_Task objective_
Convert the lines of the records below into a single numbered list, skipping blank lines and omitting the pictures.

_Recorded data_
_ _ _ _ _ _ _

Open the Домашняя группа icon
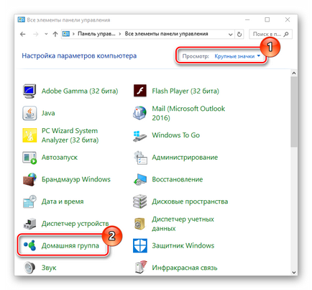The image size is (312, 290). point(29,245)
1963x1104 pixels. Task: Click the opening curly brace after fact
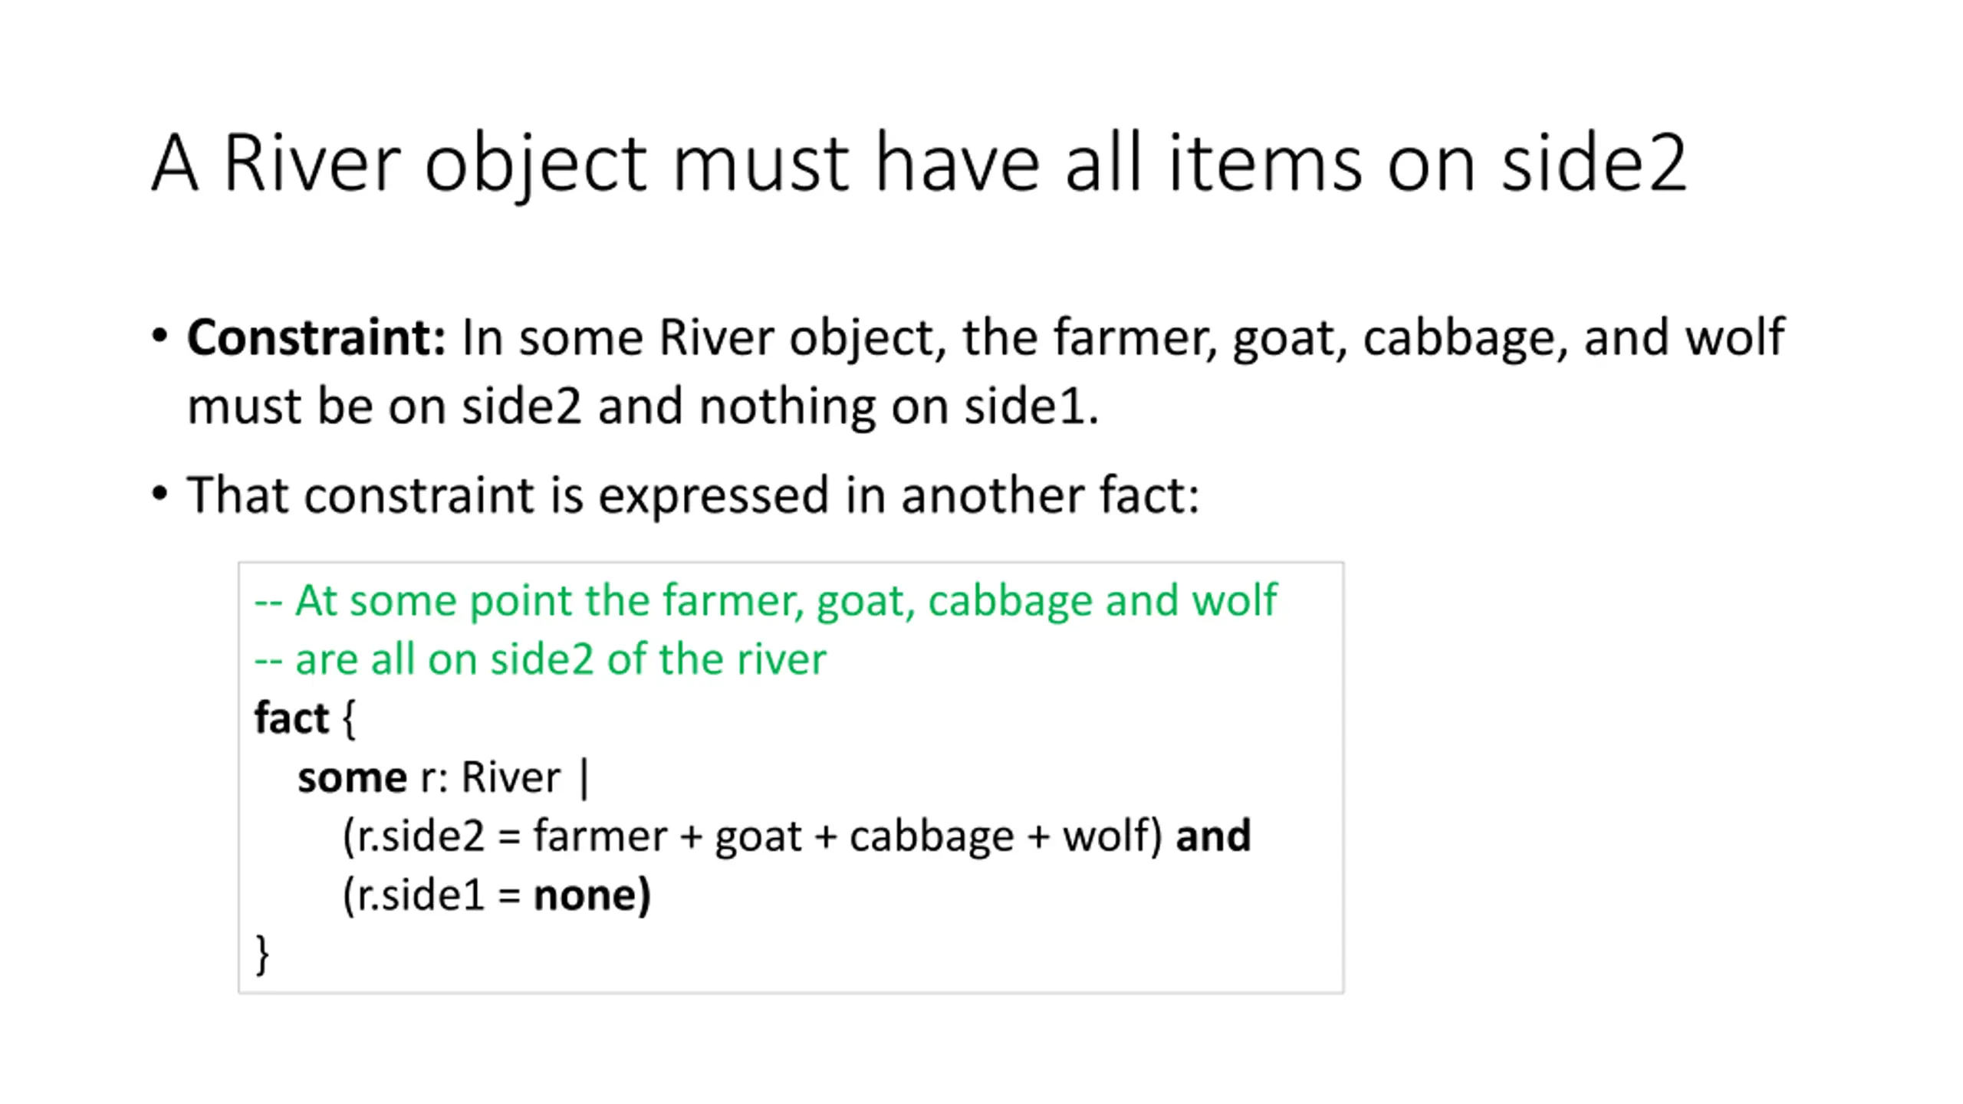click(349, 719)
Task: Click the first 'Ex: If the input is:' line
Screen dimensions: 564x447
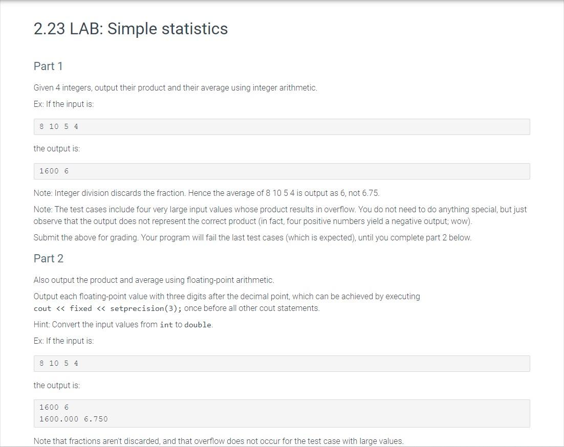Action: (63, 104)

_ _ _ _ _ _ _

_Solution to this exercise_
1. Open the Домашняя группа icon
2. The image size is (312, 290). point(29,245)
3. 1963x1104 pixels. Task: Click the opening curly brace after fact
4. click(349, 719)
5. Task: Click the first 'Ex: If the input is:' line
6. Screen dimensions: 564x447
7. Action: (63, 104)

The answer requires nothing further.